Problem to solve: Only the lines below starting at the one that contains "Given: Open the Alienware icon in the taskbar" and ending at the one that contains "Pick the Eyedropper tool" are to be reproduced, exactly and with both ends kept.

--- START ---

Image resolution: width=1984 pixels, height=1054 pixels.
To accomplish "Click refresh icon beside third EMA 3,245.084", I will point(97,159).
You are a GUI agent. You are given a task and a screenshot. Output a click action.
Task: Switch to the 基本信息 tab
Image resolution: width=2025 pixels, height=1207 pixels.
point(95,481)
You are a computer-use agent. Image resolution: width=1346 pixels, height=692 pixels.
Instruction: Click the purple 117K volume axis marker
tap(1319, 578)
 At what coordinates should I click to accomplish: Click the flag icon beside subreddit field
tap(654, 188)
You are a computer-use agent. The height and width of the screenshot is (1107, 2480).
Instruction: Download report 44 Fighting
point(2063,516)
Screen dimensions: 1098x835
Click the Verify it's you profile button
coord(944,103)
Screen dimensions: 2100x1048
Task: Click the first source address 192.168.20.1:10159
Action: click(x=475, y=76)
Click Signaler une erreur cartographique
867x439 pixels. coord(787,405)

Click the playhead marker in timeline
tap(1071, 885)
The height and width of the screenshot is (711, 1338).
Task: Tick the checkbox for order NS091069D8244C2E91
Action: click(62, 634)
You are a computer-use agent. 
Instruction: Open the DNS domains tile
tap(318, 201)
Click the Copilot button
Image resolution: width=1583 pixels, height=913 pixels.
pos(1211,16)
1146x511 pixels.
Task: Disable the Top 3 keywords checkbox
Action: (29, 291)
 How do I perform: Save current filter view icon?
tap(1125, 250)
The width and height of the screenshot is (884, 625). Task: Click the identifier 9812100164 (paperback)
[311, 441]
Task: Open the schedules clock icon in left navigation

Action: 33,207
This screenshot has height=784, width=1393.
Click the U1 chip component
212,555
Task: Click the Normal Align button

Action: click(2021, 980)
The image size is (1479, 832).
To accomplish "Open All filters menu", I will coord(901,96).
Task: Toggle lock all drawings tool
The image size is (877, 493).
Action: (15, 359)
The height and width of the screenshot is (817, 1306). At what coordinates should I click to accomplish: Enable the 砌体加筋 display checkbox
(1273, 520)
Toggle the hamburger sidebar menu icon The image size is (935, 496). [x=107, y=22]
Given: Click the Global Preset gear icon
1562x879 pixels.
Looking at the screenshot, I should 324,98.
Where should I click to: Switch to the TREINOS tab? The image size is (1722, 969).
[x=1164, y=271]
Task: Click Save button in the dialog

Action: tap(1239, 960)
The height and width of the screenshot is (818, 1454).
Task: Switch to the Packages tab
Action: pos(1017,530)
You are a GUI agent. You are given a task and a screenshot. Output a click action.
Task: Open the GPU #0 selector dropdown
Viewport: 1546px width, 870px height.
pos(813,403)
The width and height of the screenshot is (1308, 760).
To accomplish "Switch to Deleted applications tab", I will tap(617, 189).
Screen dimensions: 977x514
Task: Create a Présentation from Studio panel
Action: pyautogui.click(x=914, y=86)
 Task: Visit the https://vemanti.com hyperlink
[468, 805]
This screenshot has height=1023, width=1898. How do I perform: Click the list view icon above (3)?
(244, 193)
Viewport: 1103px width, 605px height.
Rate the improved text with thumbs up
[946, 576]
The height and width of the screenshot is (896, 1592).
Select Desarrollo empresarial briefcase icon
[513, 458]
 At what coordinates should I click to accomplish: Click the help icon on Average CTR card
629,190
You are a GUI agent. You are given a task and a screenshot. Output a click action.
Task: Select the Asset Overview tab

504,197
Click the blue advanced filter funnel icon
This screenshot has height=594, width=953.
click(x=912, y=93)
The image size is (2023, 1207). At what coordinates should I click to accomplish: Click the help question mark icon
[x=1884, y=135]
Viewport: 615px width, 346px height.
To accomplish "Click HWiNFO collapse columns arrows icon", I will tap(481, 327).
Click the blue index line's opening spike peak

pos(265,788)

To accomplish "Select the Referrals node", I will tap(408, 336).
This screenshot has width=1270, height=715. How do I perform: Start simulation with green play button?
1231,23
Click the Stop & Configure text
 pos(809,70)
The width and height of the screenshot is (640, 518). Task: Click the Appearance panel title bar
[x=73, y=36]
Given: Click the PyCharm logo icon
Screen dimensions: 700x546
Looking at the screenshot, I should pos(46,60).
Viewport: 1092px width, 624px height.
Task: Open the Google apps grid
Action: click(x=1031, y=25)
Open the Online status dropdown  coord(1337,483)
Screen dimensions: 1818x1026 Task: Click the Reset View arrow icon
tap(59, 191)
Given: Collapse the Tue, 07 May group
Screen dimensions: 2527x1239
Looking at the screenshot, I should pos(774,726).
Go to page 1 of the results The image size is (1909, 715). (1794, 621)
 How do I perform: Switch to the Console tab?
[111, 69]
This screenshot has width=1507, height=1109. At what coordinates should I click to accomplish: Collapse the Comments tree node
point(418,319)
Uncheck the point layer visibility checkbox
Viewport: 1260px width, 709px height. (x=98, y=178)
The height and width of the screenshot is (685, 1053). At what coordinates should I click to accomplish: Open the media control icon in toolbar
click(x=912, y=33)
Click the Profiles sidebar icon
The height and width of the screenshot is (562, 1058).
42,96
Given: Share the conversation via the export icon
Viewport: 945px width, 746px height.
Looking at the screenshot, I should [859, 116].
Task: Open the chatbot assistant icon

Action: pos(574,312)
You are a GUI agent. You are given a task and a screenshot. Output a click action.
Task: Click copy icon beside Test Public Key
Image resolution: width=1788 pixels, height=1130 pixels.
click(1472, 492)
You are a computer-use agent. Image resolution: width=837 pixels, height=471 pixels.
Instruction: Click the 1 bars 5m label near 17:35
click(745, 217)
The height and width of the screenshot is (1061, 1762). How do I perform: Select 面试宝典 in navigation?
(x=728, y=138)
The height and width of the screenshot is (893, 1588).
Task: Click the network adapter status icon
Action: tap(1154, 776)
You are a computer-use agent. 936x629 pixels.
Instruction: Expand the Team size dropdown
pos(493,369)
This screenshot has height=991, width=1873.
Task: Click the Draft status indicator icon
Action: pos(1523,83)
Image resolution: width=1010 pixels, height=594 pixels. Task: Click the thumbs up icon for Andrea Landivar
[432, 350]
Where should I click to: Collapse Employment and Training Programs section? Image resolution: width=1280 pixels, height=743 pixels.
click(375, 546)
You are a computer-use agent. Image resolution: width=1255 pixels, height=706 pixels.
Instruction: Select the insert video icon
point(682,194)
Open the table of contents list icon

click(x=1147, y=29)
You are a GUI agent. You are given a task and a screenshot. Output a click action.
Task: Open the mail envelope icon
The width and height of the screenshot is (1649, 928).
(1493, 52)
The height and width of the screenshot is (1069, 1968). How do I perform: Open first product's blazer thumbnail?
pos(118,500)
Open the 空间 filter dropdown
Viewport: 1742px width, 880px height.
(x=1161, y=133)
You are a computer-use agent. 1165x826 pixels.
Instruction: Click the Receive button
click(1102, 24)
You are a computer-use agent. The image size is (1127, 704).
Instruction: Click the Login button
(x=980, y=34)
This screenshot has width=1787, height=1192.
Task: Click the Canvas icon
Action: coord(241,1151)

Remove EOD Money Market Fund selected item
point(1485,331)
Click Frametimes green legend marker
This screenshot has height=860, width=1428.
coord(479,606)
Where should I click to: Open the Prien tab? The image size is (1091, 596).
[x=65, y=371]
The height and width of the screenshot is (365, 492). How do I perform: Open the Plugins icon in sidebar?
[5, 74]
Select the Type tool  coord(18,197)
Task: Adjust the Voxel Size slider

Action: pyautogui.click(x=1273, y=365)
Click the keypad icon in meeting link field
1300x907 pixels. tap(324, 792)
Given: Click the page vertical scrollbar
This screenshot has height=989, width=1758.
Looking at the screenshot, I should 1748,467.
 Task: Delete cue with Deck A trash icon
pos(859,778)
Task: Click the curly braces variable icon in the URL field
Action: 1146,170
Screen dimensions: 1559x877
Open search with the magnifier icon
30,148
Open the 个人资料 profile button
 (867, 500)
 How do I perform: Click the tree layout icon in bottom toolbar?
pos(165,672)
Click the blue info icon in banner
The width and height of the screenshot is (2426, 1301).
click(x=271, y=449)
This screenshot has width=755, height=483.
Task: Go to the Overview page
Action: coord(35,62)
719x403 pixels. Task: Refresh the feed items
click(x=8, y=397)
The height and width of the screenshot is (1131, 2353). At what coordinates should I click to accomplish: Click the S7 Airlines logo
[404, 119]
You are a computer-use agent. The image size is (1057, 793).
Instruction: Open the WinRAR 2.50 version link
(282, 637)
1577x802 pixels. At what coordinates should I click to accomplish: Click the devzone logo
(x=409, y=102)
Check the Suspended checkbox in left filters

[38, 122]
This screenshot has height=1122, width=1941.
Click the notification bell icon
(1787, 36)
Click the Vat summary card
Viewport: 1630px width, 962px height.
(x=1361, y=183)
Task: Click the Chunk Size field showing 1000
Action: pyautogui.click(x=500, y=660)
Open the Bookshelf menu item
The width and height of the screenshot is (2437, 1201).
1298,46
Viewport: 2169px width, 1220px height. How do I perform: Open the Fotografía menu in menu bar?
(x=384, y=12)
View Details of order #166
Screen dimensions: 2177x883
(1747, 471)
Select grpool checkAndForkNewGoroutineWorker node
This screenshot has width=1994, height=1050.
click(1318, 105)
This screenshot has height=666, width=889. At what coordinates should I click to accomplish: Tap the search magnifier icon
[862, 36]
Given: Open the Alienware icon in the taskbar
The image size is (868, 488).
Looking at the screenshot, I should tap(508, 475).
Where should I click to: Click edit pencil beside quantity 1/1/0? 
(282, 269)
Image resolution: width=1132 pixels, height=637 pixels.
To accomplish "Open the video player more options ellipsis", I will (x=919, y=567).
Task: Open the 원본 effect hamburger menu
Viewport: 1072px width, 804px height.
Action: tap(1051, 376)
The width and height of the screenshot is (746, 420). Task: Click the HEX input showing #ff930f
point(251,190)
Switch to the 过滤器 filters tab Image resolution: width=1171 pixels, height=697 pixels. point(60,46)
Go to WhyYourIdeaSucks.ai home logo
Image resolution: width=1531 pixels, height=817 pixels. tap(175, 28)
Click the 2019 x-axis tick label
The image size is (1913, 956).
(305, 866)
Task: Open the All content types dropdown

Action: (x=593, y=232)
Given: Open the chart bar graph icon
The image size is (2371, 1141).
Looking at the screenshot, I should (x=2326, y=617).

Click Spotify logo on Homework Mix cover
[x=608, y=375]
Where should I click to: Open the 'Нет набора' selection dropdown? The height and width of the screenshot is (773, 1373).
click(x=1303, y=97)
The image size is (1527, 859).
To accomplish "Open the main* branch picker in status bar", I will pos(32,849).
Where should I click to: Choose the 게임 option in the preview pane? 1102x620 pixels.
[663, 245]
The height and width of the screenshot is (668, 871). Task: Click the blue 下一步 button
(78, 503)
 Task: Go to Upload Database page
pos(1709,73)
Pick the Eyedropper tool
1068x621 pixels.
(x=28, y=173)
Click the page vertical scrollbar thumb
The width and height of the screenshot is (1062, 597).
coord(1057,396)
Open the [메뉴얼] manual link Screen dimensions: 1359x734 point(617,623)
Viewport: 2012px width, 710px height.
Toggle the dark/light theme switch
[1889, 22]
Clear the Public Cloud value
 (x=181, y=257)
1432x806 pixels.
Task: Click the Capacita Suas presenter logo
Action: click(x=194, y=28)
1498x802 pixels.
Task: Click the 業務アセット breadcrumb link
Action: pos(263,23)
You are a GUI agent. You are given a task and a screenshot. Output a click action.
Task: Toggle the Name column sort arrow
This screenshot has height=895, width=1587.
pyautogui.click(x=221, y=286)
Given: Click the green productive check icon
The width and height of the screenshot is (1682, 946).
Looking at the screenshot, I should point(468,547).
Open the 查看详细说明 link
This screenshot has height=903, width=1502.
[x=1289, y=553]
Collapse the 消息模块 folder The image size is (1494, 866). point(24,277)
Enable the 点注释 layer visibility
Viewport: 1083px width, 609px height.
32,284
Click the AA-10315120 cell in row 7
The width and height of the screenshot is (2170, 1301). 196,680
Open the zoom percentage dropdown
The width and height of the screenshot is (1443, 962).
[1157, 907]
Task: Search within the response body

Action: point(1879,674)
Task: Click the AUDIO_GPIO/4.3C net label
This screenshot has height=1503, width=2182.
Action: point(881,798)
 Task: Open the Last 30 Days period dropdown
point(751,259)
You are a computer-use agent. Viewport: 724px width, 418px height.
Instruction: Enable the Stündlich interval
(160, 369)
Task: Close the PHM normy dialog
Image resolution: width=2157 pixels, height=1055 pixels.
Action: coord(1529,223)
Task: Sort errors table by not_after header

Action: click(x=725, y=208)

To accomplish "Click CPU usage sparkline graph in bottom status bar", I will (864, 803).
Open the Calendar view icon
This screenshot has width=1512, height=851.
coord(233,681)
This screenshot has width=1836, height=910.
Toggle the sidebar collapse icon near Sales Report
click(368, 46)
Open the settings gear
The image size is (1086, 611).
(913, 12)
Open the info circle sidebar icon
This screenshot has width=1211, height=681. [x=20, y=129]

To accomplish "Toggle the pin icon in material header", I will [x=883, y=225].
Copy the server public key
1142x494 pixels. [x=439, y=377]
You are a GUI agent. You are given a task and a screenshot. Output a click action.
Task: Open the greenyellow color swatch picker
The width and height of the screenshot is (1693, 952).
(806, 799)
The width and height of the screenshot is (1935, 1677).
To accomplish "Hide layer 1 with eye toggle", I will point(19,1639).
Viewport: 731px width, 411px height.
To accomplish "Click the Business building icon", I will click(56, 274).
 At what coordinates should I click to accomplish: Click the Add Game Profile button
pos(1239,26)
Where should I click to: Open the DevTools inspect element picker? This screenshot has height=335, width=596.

--- END ---

Output of the exercise:
Given: Open the Alienware icon in the taskbar
The image size is (868, 488).
Looking at the screenshot, I should tap(508, 475).
Where should I click to: Click edit pencil beside quantity 1/1/0? 
(282, 269)
Image resolution: width=1132 pixels, height=637 pixels.
To accomplish "Open the video player more options ellipsis", I will (x=919, y=567).
Task: Open the 원본 effect hamburger menu
Viewport: 1072px width, 804px height.
Action: tap(1051, 376)
The width and height of the screenshot is (746, 420). Task: Click the HEX input showing #ff930f
point(251,190)
Switch to the 过滤器 filters tab Image resolution: width=1171 pixels, height=697 pixels. point(60,46)
Go to WhyYourIdeaSucks.ai home logo
Image resolution: width=1531 pixels, height=817 pixels. tap(175, 28)
Click the 2019 x-axis tick label
The image size is (1913, 956).
(305, 866)
Task: Open the All content types dropdown

Action: (x=593, y=232)
Given: Open the chart bar graph icon
The image size is (2371, 1141).
Looking at the screenshot, I should (x=2326, y=617).

Click Spotify logo on Homework Mix cover
[x=608, y=375]
Where should I click to: Open the 'Нет набора' selection dropdown? The height and width of the screenshot is (773, 1373).
click(x=1303, y=97)
The image size is (1527, 859).
To accomplish "Open the main* branch picker in status bar", I will pos(32,849).
Where should I click to: Choose the 게임 option in the preview pane? 1102x620 pixels.
[663, 245]
The height and width of the screenshot is (668, 871). Task: Click the blue 下一步 button
(78, 503)
 Task: Go to Upload Database page
pos(1709,73)
Pick the Eyedropper tool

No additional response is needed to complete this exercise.